At this sale of Himalayan art, eight lots came from the collection of Nyingjei Lam, including the abovementioned silver figure and a thangka depicting episodes from the life of Milarepa (see photo above). 

Nyingjei Lam, meaning 'the Path of Compassion', is a renowned collection in the Buddhist art circle. The collector is an Irish-American who has spent most of his life living among the Chinese. Interestingly, despite being drawn to Tibetan Buddhist art, he is a devoted Roman Catholic. As for the reasons behind his collecting journey, here are the words by the collector himself: 

"Looking back over forty years ago to when I began to form the collection, it was a combination of things that drew me towards Tibetan Buddhist and related art. The first of these was the compassionate smiles that radiated from the faces of many of the statues of Buddhas, Bodhisattvas, saints and lamas that I saw. To me, these were not foolish, empty smiles, but rather smiles that reflected an inner freedom, peace and joy, while also bringing peace and joy to the hearts and minds of their beholders.

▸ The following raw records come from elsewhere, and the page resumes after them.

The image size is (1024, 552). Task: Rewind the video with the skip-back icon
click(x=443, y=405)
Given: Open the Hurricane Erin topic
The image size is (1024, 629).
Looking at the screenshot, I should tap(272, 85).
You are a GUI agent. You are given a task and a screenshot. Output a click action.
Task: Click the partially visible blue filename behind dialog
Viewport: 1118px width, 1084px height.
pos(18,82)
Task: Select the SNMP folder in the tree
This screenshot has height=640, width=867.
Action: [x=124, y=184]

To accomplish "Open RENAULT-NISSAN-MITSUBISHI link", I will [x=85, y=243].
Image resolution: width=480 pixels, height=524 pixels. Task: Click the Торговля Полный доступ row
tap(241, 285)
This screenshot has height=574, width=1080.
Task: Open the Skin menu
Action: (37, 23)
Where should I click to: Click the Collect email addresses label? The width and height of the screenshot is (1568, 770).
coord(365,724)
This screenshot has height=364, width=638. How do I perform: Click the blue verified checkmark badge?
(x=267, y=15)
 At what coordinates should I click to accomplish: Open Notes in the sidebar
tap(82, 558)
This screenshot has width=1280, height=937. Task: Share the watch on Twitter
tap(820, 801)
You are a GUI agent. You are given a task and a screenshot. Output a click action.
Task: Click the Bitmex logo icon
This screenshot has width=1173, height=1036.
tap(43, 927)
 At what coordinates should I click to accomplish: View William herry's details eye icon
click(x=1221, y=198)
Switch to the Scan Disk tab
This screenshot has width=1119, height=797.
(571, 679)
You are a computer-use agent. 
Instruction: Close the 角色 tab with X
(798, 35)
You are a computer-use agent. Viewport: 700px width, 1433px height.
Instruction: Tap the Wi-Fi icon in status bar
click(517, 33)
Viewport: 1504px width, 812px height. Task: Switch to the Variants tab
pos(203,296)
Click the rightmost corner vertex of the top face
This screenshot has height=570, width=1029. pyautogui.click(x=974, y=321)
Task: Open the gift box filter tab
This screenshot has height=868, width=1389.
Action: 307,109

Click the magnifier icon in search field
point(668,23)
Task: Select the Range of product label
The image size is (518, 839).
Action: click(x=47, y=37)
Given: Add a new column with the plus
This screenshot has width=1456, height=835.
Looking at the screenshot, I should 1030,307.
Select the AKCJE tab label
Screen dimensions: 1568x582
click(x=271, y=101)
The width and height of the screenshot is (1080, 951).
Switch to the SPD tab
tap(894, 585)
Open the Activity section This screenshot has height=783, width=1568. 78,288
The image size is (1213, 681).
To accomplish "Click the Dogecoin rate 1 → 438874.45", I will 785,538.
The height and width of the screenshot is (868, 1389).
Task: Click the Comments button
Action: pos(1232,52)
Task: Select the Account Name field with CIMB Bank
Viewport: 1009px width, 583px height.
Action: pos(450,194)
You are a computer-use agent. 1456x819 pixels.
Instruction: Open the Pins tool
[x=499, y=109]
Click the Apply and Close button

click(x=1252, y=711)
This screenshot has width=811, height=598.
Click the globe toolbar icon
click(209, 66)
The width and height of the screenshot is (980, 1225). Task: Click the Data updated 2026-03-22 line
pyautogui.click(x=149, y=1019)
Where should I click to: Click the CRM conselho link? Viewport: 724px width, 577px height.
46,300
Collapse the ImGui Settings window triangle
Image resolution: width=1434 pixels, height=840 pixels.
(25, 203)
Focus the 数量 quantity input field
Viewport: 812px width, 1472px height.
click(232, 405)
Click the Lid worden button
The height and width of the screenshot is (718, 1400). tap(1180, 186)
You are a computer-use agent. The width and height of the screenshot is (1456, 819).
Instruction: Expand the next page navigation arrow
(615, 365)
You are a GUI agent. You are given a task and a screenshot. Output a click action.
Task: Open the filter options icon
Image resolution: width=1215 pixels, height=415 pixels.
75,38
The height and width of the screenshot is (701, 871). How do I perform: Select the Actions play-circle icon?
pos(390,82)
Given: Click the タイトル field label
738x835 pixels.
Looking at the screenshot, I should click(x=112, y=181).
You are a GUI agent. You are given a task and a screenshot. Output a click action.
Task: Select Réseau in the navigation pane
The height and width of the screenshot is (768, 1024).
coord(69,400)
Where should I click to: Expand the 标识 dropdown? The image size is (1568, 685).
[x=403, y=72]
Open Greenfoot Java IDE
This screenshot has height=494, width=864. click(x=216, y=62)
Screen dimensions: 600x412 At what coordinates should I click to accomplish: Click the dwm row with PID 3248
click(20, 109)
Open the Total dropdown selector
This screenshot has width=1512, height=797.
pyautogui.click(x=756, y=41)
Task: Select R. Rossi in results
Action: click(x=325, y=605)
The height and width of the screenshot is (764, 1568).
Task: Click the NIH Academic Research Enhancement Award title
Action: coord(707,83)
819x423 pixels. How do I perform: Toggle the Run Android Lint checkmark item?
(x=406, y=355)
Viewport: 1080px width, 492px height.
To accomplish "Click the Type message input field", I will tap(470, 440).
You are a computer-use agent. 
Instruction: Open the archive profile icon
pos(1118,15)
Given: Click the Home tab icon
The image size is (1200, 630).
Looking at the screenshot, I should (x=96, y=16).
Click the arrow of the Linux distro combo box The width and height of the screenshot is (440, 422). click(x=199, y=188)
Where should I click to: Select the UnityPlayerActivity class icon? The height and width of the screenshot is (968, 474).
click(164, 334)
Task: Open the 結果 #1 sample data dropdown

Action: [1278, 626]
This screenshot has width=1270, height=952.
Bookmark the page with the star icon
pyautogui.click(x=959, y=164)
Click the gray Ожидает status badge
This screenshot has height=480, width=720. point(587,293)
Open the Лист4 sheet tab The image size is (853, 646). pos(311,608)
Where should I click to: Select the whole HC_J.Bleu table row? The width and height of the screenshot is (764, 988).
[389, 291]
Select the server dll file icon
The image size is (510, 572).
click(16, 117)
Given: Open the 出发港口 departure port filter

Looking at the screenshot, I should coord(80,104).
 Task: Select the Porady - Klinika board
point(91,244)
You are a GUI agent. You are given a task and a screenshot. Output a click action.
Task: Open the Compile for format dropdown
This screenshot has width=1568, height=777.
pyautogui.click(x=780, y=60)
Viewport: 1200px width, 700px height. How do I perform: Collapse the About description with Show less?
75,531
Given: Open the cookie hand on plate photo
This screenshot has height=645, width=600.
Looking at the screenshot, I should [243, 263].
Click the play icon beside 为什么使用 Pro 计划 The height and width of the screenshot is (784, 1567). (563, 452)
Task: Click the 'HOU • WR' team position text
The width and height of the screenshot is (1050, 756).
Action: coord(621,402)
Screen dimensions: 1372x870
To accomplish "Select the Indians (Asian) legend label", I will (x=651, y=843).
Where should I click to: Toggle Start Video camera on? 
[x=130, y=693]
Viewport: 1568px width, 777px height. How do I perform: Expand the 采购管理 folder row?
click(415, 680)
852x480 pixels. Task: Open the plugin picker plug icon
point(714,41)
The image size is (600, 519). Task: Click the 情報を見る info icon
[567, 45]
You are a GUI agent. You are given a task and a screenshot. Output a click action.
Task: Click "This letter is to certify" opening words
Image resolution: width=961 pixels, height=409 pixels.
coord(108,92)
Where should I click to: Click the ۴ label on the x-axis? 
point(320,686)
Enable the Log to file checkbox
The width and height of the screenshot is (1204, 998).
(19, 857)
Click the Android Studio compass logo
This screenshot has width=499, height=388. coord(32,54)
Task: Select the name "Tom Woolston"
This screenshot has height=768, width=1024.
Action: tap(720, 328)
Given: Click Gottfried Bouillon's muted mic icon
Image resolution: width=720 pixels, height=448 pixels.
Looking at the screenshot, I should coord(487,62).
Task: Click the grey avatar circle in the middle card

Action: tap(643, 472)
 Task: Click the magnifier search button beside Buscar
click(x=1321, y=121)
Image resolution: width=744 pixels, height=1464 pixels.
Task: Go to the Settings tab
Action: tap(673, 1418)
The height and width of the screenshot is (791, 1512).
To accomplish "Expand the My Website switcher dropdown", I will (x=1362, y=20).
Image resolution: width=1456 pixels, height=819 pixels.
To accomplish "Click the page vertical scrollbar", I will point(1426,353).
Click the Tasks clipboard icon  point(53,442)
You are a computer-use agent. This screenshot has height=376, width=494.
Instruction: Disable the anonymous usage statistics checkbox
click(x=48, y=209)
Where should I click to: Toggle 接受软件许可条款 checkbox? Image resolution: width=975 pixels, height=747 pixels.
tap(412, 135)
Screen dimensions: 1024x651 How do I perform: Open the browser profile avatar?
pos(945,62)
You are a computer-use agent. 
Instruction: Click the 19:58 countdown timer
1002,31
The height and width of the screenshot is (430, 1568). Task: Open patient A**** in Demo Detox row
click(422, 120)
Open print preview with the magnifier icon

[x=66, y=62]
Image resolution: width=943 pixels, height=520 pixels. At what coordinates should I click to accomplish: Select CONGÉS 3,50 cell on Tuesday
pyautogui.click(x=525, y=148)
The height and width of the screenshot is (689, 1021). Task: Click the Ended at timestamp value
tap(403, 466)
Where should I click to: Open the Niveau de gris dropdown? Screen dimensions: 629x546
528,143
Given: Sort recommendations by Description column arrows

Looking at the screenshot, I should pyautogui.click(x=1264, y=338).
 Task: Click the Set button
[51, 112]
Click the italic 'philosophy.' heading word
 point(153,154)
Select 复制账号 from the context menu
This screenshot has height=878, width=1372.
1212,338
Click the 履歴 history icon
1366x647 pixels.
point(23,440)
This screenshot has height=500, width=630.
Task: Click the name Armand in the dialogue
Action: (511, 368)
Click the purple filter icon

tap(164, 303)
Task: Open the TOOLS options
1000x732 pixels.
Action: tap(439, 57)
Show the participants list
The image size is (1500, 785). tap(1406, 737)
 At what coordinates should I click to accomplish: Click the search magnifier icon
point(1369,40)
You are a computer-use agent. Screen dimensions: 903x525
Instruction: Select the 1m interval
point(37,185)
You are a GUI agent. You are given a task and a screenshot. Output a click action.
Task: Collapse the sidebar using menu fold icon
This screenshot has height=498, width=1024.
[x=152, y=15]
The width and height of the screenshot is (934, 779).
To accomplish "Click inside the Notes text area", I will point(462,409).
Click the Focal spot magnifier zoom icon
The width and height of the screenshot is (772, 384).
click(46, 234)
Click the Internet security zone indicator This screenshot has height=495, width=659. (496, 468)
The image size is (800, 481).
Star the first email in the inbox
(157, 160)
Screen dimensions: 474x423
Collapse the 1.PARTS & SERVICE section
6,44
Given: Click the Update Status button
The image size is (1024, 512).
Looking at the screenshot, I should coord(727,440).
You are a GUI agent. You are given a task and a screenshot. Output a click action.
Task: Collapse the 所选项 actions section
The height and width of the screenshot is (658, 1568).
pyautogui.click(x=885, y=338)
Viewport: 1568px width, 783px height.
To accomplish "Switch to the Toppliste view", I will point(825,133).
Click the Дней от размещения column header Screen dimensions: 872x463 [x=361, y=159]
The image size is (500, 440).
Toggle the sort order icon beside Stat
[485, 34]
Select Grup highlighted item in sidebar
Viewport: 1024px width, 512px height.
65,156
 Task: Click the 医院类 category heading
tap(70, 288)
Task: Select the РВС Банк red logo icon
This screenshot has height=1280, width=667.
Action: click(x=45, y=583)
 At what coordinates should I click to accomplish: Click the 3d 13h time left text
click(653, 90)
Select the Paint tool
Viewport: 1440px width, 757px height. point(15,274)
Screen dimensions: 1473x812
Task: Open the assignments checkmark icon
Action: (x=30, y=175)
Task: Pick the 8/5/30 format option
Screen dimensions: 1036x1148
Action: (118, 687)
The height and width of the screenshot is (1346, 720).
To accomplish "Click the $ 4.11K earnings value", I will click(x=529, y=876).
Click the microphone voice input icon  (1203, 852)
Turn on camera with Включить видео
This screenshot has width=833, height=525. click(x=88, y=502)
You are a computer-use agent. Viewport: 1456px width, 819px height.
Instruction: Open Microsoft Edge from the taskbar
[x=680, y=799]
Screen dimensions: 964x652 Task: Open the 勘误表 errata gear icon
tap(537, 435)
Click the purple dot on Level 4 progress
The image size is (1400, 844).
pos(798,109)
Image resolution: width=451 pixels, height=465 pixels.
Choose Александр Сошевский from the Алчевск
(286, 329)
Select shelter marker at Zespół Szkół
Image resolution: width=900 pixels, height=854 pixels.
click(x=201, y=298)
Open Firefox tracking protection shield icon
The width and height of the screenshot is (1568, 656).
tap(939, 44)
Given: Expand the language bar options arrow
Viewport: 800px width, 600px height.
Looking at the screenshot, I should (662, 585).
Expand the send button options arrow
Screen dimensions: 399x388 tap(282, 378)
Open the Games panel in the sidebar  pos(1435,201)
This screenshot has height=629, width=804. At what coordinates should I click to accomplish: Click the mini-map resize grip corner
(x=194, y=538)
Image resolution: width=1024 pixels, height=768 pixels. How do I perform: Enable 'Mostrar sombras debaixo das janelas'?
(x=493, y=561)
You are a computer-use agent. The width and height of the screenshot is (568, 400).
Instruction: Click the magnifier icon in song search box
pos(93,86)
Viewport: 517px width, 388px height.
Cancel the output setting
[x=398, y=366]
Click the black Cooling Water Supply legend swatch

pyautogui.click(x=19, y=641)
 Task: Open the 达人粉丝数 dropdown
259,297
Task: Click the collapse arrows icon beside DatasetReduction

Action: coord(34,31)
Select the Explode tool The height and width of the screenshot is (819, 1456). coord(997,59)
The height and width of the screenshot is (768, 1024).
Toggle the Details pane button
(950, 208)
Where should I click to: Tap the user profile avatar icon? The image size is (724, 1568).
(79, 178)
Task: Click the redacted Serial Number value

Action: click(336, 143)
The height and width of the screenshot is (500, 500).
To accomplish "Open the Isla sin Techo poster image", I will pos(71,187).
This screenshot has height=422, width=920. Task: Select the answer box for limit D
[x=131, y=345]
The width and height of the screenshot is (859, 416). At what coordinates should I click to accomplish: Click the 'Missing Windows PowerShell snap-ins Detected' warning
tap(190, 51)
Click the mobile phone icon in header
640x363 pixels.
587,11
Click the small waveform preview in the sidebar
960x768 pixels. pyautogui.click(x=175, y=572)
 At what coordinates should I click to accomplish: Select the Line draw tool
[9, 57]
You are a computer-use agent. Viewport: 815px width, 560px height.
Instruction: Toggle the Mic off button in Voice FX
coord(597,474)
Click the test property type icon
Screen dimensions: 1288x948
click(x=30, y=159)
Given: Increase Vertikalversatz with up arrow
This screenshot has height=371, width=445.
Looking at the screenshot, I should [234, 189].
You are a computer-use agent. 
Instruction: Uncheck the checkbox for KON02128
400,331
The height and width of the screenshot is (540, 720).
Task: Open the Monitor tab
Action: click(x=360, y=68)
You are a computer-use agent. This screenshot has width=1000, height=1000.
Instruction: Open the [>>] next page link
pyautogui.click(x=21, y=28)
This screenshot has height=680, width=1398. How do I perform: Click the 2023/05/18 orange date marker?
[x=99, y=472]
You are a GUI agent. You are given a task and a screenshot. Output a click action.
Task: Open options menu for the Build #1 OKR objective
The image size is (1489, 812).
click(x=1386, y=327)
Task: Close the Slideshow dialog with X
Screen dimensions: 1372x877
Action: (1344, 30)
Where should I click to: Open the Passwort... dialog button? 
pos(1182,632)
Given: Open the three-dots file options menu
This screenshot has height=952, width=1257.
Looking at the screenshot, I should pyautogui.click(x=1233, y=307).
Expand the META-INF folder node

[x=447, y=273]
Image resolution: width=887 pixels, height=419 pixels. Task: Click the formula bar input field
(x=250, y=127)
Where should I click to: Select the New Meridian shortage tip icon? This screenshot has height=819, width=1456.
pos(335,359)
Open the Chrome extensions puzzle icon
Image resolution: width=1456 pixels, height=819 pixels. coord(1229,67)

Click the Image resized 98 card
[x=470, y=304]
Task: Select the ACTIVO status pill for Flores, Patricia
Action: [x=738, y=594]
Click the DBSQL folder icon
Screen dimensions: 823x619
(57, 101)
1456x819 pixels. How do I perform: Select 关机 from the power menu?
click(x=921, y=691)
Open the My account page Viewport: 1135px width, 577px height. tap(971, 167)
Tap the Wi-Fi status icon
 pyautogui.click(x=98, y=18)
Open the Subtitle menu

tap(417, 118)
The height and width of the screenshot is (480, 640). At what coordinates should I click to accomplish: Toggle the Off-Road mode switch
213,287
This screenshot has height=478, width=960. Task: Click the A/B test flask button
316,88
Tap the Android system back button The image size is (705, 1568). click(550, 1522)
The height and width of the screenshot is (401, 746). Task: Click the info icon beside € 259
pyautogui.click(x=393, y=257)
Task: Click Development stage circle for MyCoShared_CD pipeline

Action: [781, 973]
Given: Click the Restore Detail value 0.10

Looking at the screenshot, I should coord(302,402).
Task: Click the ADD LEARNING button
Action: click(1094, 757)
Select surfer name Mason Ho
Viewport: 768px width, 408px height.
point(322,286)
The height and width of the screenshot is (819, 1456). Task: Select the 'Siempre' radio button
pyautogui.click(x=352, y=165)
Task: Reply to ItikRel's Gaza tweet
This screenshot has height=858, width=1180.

In my childhood I had seen such smiles of ecstasy on the faces of the statues and paintings of Jesus, our Blessed Lady, the angels and the saints and I had learnt that the central message of Christianity is love, an unselfish, all-encompassing love, an unconditional giving of oneself to God and one’s fellow-beings that appears foolish to many, but which in reality brings a freedom, joy and wealth of spirit that no material objects could possibly bring.

Prompted by the smiles on their faces, I read all that I could about Buddhism and especially Tibetan Buddhism. Soon I discovered that just as in Christianity, in Buddhism the source, the starting point, the path to true freedom and happiness is love, in this case a love called ‘compassion’ which is defined as an active striving to free all beings, including ourselves, from suffering. It is this path of compassion that leads to true happiness and enlightenment."